別紙様式5-3において、頭皮の評価について2段
階で論じられています。まず、(A)頭皮が健
康の維持・増進に役立つものであるとして、
(1)頭皮は腕などの他の部位と比較してTEWL
が高値であり、相対的にバリア機能が脆弱な部
位である 。
(2)頭皮のバリア機能低下は、乾燥、フケ、
かゆみ、さらには脱毛と関連し、頭皮のフケ・
炎症が認 められる被験者において、頭皮が健
康な被験者と比較してTEWL が有意に高値であ
るという報告がある。
としています。

次に(B)評価指標であるTEWLについて、
(1)欧州の皮膚評価のガイドラインにおいて
バリア機能の評価指標として記載されている。
(2)TEWL が測定部位、環境条件(温度・湿
度)、測定条件等によって変動する指標である
ため、基準値が一律に定められているわけでは
ない。
(3)病者と健常者の判定基準は存在していな
いことから、研究責任医師の判断により、対象
者は健常者であると判断した。
としています。

これが、頭皮訴求のロジックと考えられます。
ただ、(A)と(B)の関係には、どうにも座り
の悪さを感じます。
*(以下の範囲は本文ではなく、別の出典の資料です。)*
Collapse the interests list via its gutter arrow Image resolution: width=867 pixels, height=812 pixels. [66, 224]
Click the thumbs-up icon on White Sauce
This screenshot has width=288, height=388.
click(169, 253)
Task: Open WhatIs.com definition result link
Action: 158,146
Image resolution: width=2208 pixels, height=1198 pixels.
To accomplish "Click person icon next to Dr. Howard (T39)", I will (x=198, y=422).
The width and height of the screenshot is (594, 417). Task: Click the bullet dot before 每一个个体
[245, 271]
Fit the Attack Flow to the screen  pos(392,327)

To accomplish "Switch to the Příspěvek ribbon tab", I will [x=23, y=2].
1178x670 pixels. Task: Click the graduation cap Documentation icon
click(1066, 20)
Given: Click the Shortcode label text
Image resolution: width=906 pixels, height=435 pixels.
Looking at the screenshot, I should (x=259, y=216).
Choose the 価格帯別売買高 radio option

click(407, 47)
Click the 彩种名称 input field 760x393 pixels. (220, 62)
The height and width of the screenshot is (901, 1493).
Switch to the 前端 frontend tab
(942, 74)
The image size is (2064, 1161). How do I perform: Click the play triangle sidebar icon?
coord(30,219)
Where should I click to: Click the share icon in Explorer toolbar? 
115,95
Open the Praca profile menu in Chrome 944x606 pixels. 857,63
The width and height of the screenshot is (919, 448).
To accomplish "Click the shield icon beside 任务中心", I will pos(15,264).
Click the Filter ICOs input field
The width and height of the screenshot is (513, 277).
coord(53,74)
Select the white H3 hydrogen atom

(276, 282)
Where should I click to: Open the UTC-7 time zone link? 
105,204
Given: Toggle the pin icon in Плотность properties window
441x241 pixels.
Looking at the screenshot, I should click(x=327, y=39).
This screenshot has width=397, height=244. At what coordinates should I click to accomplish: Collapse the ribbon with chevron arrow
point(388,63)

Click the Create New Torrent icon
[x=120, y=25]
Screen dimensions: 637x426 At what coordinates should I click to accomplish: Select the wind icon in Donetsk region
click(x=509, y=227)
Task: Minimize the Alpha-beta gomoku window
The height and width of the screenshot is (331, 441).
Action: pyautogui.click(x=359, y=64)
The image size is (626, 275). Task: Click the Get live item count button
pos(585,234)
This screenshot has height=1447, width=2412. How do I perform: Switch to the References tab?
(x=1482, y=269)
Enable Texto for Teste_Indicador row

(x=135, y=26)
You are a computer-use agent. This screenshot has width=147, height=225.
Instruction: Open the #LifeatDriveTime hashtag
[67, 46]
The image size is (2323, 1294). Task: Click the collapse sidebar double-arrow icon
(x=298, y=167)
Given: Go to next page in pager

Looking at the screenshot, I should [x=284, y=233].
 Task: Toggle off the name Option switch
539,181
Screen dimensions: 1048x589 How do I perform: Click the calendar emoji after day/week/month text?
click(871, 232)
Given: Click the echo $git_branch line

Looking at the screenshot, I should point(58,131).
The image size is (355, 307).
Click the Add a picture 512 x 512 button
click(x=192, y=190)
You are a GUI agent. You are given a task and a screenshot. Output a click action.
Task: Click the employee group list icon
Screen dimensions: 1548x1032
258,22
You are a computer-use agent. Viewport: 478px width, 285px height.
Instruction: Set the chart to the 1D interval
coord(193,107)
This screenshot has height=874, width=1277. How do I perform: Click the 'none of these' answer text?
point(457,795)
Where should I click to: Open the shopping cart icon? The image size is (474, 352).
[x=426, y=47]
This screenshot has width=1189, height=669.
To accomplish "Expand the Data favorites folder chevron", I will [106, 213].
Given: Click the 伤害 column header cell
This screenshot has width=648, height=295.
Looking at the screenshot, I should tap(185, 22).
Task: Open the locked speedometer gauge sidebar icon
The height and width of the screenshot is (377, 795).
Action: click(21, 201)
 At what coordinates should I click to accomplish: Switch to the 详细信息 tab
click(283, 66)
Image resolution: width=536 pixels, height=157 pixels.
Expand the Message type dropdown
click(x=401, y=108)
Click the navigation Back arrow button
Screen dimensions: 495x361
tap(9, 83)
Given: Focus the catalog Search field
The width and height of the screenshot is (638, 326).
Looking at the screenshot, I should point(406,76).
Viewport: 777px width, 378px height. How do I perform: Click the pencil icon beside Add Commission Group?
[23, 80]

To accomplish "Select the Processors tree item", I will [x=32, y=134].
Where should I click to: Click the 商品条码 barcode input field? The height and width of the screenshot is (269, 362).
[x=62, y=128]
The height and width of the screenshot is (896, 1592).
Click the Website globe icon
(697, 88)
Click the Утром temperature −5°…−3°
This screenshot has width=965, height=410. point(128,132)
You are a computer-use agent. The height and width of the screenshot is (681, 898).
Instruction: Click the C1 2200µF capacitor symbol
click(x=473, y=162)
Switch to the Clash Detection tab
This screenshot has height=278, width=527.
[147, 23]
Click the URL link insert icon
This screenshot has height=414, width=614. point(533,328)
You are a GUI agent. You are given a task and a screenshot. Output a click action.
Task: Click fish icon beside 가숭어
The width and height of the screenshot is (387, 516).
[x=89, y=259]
というのも、(A)で頭皮
におけるTEWLの特殊性を述べておきながら、
(B)ではTEWL全般の話に拡大した上で、TEWL
には基準がないので医師が判断したとしている
点です。ここまでの流れから考えると、基準が
ないまでも、TEWLについて特殊性のある頭皮に
ついて、標準的な値など、一定の目安となる数
値の提示が欲しいところです。

この点は結果の評価にも関わってきます。K876
では、12週時点で有意な改善が確認されており、
その平均差は「-4.1 (g/m2h)」となっています。
統計的には有意ですが、比較するデータが他に
ないため、この「-4.1」という値が、TEWLが特
殊であるという頭皮においてどの程度効果があ
る代物なのかよく分からない、という問題です。

例えば、プラセボを見ると、12週前後の平均差
が「5.8」となっています。何もしなくとも
TEWLが悪化しているわけですが、意地の悪い見
方をすると、5前後の数値は季節要因で変動す
る誤差ではないのか、という見方もできてしま
います。そうなると、群間有意差があったとは
いえ、「-4.1」という数字はあまり意味がない、
という事になってしまいます。それを防ぐため
に、頭皮のTEWLについては、一定の客観的数値
が欲しいところではないでしょうか。

総合的に見ると、今回のK876にはやや気になる
点もありますが、「頭皮」という新領域を切り
開いたことになります。今後、同様の訴求を狙
う方も増えてくるでしょうから、その進展に期
待ですね。

それでは、またメールしますね。